Es war 2007, als die Ostrale auf dem Erlwein-Schlachthofgelände im Ostragehege seine Geburtsstunde erlebte. Und in den ersten Jahren machte der Ort den besonderen Reiz aus. Der dunkle Heuboden samt Stoffzeppelin, verschlungene Pfade zur Fettschmelze, verkrustete Wände herinnen. Fett und Blut waren allgegenwärtig, das krasse Gegenteil vom White Cube. Der Ausstellungsbesuch: eine Entdeckungsreise für alle Sinne. 2017 dann die vorerst letzte Ostrale auf dem Gelände, dass der Ausstellung ihren Namen gab.
Nun findet die Ostrale als Biennale statt und heuer erstmals in der alten f6-Zigarettenfabrik in Striesen, wo sie ähnlich abgelegen von Touristenströmen liegt wie damals im Schlachthof. Weiße Wände sind hier zugegen, kontrastieren aber mit altem Büroteppich, Prüflisten für Handhubwagen und Wandetiketten für „Schrupper“, „Saalbesen“, „Handfeger“, „Stubenbesen“, „Kehrschaufel“. Wer entdecken will, wird also auch hier fündig – natürlich auch bei den Kunstwerken.
Christian Holtmann z. B. reißt Buchstaben und Worte aus ihrem Zusammenhang, gestaltet pure Listen zu Mickymäusen um und klebt Buchstaben zu scheinbar erpresserischen Briefen zusammen. Peter Kees hingegen steckt in aller Herren Länder ein winziges Stück Land ab und erklärt es zum Zufluchtsort, was bei den Regierungen mal für Gelächter sorgt, manchmal aber nicht einmal eine Antwort provoziert. Frenzy Höhne hingegen bedruckt blumiges Tafelgeschirr mit mehr oder weniger sinnigen Sprüchen, die über die Wirkung von Phrasen sinnieren lassen.
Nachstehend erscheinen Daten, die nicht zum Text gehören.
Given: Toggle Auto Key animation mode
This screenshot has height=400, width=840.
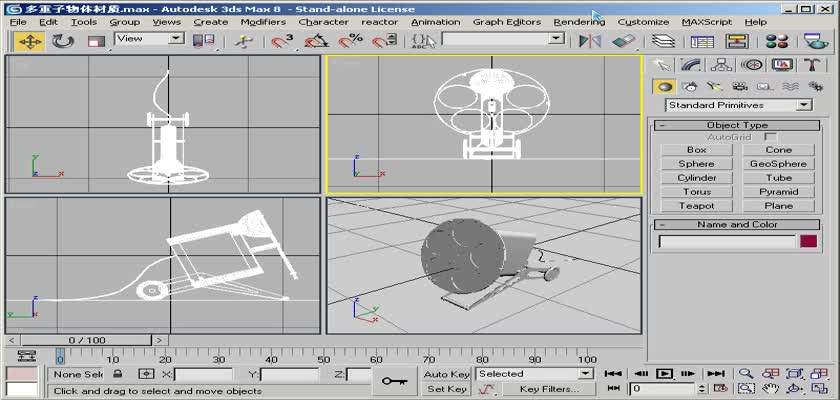Looking at the screenshot, I should (x=446, y=374).
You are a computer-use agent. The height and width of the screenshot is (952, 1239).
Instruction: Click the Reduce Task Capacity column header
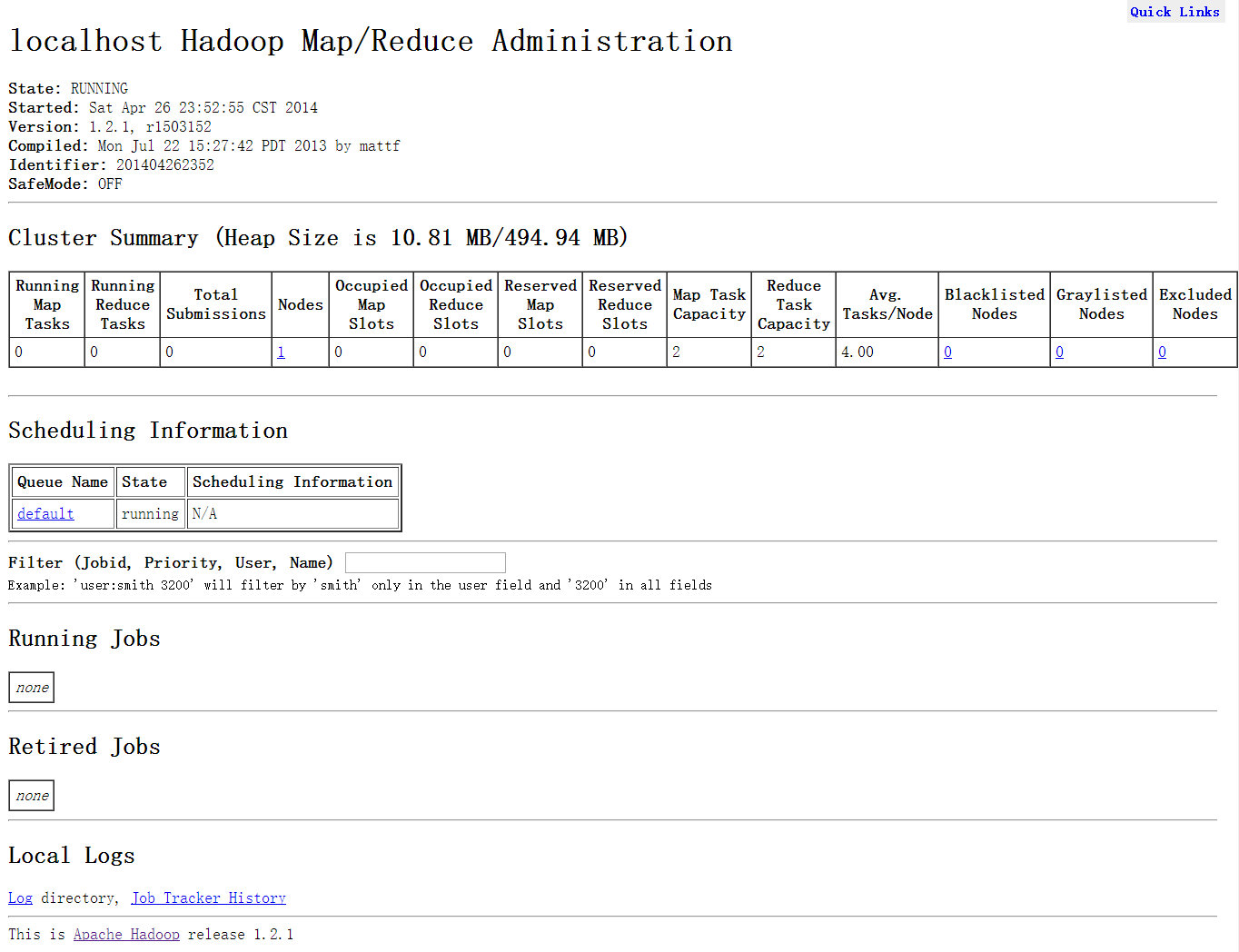tap(793, 304)

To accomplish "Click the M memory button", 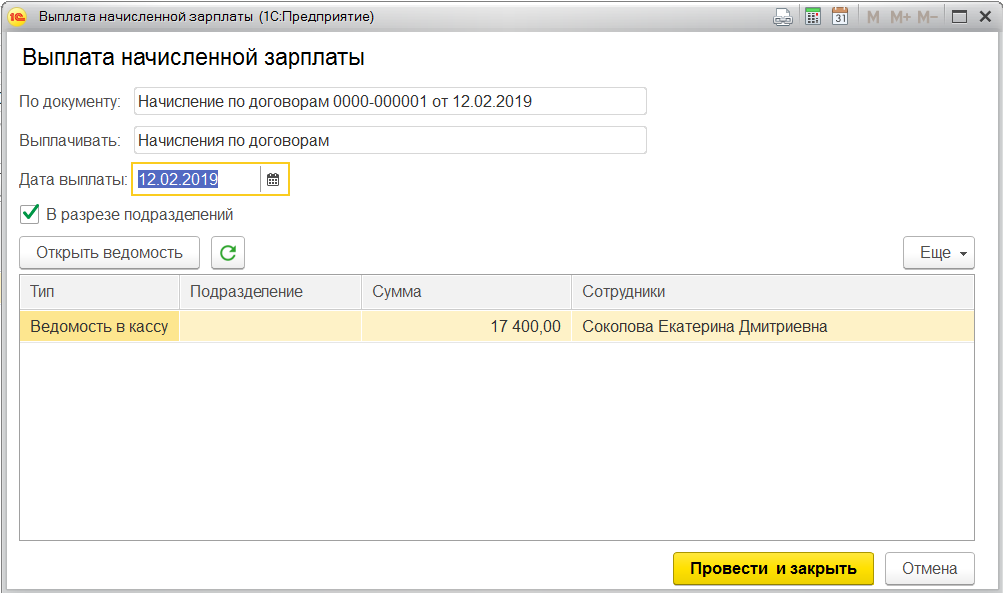I will 873,17.
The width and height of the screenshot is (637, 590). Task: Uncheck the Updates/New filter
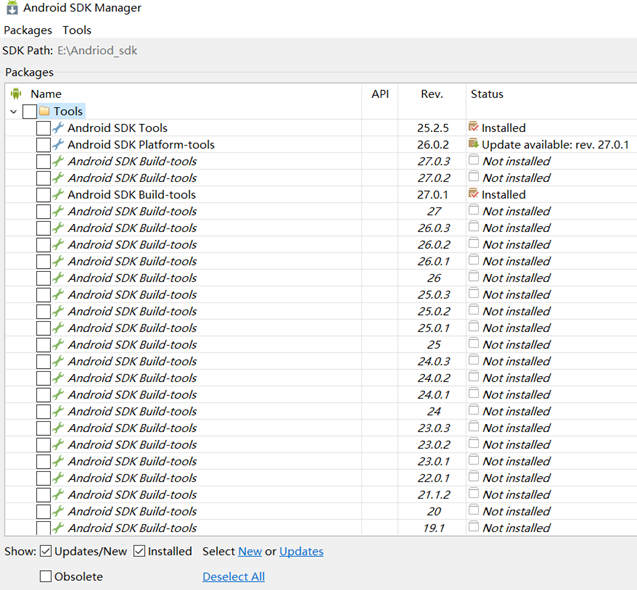[46, 551]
Bei der ersten Interpretation dieser Werke hilft ein ausführliches Begleitheft, dass zu jedem ausgestellten Stück eine Beschreibung beinhaltet und nach dem Zusammenhang mit dem Ausstellungsleitgedanken „ismus“ fragen lässt. „Ismen werden zumeist als Dogmen, Gegenüberstellung, Kunstbegriff, Gesellschaftswerte eingesetzt. Immer vom Menschen hervorgebracht, sind sie auch Abgrenzungen zu anderen Weltbildern“, heißt es dazu in der Ankündigung der Schau.
Deutlich wird dies auch in den Satellitenausstellungen der Kunstbiennale, die über die ganze Stadt verteilt sind. Die meisten sind kostenfrei zu besuchen, der Teil in der Gedenkstätte Bautzner Straße im ermäßigten Ostrale-Eintritt von zehn Euro inbegriffen. Es gibt also noch viel zu entdecken bis zum 1. September, wenn die Ostrale für zwei Jahre wieder ihre Tore schließt.
Text: Nadine Faust
Fotos: Amac Garbe
Danke für den wertvollen Artikel! Sehr schön Tipp.
Lieber Leon,
vielen Dank! Allerdings ist der Artikel aus dem vergangenen Jahr. Nicht, dass Du vor verschlossenen Türen stehst!